TABLE 1: Improvement in health care services over a 5-year period (2015–2020).

As a result of these improvements, in-hospital neonatal mortality decreased from 53% to 10%, major surgeries performed increased from 530 to 1620, maternity admissions increased from 2700 to 3313 and babies delivered increased from 1872 to 2967.

Reflection on the contribution of the family physician

The extensive knowledge and skills acquired during FM training helped the FP to improve care at the hospital and provide more comprehensive PHC in the community. The Improvement was linked to the direct clinical care from the FP as well as the capacity building of the whole health care team. Capacity building not only involved teaching and training to create a more competent and motivated workforce, but also included changes to the organisation of care and service delivery. Changes to the organisation of care required leadership and managerial skills. These changes required the collaboration and engagement of all clinical, support and managerial staff, but the FP was a critical catalyst in making these changes.

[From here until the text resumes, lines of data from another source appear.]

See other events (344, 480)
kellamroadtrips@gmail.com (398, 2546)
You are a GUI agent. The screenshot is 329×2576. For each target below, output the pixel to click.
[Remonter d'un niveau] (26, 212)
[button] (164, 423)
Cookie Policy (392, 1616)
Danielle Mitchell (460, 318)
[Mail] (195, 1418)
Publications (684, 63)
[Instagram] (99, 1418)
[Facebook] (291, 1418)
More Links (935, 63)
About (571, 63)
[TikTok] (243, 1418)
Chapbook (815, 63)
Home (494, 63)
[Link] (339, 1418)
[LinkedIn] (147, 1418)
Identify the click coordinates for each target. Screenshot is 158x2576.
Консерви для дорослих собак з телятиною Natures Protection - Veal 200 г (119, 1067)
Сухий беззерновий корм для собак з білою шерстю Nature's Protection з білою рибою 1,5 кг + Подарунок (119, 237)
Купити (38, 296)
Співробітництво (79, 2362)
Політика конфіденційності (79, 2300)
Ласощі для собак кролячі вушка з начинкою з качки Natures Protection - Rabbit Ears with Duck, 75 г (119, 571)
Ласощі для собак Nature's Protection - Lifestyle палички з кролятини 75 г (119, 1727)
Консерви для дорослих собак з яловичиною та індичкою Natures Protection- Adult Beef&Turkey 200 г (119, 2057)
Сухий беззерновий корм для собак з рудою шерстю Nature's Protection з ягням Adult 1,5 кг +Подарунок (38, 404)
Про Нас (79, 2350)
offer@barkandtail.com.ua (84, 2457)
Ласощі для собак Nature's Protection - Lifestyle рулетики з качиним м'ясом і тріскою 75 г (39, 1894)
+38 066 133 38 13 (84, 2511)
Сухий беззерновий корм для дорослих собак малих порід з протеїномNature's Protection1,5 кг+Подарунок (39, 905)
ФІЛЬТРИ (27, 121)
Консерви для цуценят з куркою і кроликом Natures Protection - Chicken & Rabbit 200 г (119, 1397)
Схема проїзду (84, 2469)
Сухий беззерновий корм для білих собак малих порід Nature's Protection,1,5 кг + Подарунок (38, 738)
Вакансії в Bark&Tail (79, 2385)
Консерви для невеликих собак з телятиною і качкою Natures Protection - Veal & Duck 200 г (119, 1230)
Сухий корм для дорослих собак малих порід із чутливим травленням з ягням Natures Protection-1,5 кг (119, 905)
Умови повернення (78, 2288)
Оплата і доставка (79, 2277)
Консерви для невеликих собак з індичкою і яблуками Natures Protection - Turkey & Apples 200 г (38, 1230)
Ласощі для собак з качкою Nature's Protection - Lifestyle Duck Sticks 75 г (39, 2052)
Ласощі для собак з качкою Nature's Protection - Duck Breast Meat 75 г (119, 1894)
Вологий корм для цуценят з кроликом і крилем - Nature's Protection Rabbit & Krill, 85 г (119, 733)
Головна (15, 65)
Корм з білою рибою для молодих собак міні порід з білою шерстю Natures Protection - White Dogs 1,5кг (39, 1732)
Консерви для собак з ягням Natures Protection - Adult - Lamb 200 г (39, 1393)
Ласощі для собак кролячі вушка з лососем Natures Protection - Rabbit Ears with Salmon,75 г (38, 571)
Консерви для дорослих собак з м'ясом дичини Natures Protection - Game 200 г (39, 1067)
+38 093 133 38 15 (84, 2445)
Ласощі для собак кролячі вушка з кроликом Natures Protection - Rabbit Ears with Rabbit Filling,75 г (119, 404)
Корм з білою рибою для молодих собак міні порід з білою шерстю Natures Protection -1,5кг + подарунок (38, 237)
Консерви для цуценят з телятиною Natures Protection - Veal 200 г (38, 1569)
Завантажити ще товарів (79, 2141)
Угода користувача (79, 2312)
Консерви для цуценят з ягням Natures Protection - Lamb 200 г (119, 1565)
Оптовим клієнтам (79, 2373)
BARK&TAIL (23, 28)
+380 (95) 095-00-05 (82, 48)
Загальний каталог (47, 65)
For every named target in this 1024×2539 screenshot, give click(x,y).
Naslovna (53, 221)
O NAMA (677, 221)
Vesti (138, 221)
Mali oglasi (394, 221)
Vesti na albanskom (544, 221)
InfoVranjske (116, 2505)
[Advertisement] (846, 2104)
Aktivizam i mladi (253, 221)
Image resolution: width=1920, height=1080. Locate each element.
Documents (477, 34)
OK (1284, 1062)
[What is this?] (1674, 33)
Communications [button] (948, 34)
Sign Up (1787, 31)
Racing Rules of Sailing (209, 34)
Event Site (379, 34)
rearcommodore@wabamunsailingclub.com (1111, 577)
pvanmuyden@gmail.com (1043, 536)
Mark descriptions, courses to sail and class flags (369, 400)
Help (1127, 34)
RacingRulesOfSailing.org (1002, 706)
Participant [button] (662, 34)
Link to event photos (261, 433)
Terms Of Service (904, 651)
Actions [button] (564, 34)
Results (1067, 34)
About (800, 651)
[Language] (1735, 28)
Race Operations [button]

This short report illustrates the impact that a specialist in family medicine can make in under-resourced rural and remote areas. In Uganda, there is a need for more deliberate efforts to deploy at least two FPs in each general hospital in order to improve health care services.


Improving rural health care requires a complex mixture of skills within a multidisciplinary team. Such a team will need the leadership of a well-trained generalist with clinical, educational and organisational knowledge and skills to improve the quality of service delivery and make the services more responsive to the needs of the people. Highly trained FPs strategically deployed within the health care delivery system can greatly improve the quantity and quality of health care services particularly in regions with limited access to specialist care. Uganda should scale up its deployment of FPs in PHC and general hospitals.


Competing interests

The authors declare that they have no financial or personal relationships that may have inappropriately influenced them in writing this article.

Authors’ contributions

S.O. and I.K.B. conceptualised the idea of writing the manuscript. S.O. wrote the draft and provided the data used in writing the manuscript. I.K.B. reviewed and revised the manuscript. Both the authors approved the final version.

Ethical considerations

This article followed all ethical standards for research without direct contact with human or animal subjects.

Funding information

The authors received no specific grant from any funding agency in the public, commercial or not-for-profit sectors.

Data availability

Data sharing is not applicable to this article, as no new data were created or analysed in this study.


The views and opinions expressed in this article are those of the authors and do not reflect the official policy or position of any affiliated agency of the authors.